======== Material for this task ========

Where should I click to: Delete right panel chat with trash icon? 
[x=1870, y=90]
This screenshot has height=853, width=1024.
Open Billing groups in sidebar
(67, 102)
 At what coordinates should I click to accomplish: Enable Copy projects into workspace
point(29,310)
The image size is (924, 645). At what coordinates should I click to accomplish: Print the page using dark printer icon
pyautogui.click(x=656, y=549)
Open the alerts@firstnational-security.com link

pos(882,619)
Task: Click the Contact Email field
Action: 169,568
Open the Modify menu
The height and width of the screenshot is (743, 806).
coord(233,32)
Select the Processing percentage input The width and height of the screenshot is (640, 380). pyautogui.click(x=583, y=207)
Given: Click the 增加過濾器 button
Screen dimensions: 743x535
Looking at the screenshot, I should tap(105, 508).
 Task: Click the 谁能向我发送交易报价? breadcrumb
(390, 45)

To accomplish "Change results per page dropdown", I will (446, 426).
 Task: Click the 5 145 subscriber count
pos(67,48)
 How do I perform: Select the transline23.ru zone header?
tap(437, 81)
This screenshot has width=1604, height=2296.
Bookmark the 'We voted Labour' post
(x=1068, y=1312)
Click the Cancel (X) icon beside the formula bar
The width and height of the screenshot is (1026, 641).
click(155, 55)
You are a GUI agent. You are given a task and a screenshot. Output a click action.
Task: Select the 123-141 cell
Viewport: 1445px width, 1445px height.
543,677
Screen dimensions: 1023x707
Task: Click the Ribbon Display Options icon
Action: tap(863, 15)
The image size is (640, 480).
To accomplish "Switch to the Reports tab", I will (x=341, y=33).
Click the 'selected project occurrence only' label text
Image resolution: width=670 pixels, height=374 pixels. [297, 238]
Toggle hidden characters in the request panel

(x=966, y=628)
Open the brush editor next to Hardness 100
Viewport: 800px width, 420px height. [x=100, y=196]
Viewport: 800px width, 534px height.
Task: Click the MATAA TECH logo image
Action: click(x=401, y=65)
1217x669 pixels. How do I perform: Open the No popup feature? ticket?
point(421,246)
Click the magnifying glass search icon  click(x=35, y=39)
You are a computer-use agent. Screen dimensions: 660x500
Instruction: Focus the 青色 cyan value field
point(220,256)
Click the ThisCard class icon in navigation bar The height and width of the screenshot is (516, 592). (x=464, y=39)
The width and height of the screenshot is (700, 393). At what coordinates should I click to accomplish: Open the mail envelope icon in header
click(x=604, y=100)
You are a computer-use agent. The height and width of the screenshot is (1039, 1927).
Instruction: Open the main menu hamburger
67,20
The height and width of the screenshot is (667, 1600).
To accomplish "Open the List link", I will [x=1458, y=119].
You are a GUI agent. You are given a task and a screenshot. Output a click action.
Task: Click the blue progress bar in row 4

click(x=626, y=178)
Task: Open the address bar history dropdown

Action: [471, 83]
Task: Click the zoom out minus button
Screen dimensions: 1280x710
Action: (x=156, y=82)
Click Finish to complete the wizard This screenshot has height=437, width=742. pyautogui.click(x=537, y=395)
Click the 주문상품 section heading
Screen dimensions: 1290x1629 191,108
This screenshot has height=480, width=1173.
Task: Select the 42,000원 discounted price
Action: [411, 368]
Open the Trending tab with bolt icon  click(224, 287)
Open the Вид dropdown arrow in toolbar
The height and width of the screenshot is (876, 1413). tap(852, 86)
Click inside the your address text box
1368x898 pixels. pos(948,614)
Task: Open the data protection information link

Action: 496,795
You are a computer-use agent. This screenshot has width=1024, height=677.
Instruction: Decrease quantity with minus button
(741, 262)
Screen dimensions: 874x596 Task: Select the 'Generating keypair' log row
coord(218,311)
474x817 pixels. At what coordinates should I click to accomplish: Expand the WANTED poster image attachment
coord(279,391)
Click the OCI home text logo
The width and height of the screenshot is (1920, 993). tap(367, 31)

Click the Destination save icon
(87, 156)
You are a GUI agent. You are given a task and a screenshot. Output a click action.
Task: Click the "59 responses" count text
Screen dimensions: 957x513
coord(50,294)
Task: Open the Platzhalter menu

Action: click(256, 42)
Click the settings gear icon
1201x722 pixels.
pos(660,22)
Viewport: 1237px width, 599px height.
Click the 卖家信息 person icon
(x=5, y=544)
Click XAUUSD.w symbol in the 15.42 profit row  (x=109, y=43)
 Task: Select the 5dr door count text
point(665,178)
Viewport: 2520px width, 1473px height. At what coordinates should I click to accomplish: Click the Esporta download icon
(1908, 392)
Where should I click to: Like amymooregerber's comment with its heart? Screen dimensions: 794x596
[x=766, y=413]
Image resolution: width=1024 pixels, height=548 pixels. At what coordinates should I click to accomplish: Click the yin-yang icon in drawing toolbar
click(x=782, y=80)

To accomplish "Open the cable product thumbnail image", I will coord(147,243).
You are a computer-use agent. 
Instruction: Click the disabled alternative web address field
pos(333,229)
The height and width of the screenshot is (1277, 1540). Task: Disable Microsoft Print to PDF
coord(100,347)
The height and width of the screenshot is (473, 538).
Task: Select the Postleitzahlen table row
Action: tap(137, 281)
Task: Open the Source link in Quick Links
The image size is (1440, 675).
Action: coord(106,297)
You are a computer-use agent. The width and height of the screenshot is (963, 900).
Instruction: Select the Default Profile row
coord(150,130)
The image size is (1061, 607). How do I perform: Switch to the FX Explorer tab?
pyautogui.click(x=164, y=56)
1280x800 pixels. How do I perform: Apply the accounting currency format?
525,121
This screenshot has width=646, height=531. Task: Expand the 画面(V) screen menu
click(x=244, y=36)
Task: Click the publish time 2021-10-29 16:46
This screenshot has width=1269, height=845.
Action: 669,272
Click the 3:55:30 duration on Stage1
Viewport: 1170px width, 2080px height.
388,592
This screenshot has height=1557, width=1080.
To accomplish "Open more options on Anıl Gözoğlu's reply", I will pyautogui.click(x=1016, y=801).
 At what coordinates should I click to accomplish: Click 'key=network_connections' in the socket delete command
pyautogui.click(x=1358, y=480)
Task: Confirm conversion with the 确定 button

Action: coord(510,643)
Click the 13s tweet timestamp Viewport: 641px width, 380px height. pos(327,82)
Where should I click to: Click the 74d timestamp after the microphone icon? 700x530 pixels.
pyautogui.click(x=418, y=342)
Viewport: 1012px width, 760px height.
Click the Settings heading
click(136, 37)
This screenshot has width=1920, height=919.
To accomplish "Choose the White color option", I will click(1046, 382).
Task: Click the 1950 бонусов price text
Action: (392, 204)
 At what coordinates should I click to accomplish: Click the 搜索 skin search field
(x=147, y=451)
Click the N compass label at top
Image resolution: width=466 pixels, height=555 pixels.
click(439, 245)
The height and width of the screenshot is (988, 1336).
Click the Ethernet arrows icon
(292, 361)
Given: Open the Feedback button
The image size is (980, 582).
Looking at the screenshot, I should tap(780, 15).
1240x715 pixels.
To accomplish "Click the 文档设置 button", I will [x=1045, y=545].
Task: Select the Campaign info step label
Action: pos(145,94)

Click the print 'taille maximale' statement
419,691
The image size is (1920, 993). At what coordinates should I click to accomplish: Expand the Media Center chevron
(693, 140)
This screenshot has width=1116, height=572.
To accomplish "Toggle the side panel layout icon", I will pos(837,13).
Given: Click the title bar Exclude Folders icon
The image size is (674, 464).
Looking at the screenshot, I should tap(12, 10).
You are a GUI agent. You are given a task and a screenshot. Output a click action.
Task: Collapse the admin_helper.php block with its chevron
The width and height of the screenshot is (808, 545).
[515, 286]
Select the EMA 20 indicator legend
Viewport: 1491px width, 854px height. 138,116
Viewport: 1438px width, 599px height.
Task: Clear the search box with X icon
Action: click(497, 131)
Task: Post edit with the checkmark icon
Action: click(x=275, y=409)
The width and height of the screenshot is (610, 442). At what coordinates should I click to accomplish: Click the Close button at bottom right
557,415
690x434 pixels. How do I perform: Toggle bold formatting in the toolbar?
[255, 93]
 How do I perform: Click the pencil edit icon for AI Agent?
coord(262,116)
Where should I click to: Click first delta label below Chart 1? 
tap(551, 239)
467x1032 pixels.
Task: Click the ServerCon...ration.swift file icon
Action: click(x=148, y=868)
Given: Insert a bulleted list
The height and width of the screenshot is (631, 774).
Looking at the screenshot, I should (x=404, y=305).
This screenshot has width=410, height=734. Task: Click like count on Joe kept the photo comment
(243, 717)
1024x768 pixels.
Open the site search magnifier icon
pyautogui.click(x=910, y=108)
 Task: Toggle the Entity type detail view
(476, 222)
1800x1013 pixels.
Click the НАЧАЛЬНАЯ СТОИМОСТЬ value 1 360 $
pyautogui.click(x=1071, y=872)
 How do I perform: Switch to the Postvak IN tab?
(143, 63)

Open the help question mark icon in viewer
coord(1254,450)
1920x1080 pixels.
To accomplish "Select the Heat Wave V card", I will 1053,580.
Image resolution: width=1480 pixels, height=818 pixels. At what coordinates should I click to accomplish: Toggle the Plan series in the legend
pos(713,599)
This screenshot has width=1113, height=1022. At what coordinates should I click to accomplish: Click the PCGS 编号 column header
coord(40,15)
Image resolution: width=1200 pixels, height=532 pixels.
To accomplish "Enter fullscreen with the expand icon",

========

Problem description
Could you return exactly the stretch of the data above that starts at the line with "This screenshot has width=1604, height=2296." and ends at the line with "The image size is (640, 480).", both lines included?

Solution for this exercise
This screenshot has width=1604, height=2296.
Bookmark the 'We voted Labour' post
(x=1068, y=1312)
Click the Cancel (X) icon beside the formula bar
The width and height of the screenshot is (1026, 641).
click(155, 55)
You are a GUI agent. You are given a task and a screenshot. Output a click action.
Task: Select the 123-141 cell
Viewport: 1445px width, 1445px height.
543,677
Screen dimensions: 1023x707
Task: Click the Ribbon Display Options icon
Action: tap(863, 15)
The image size is (640, 480).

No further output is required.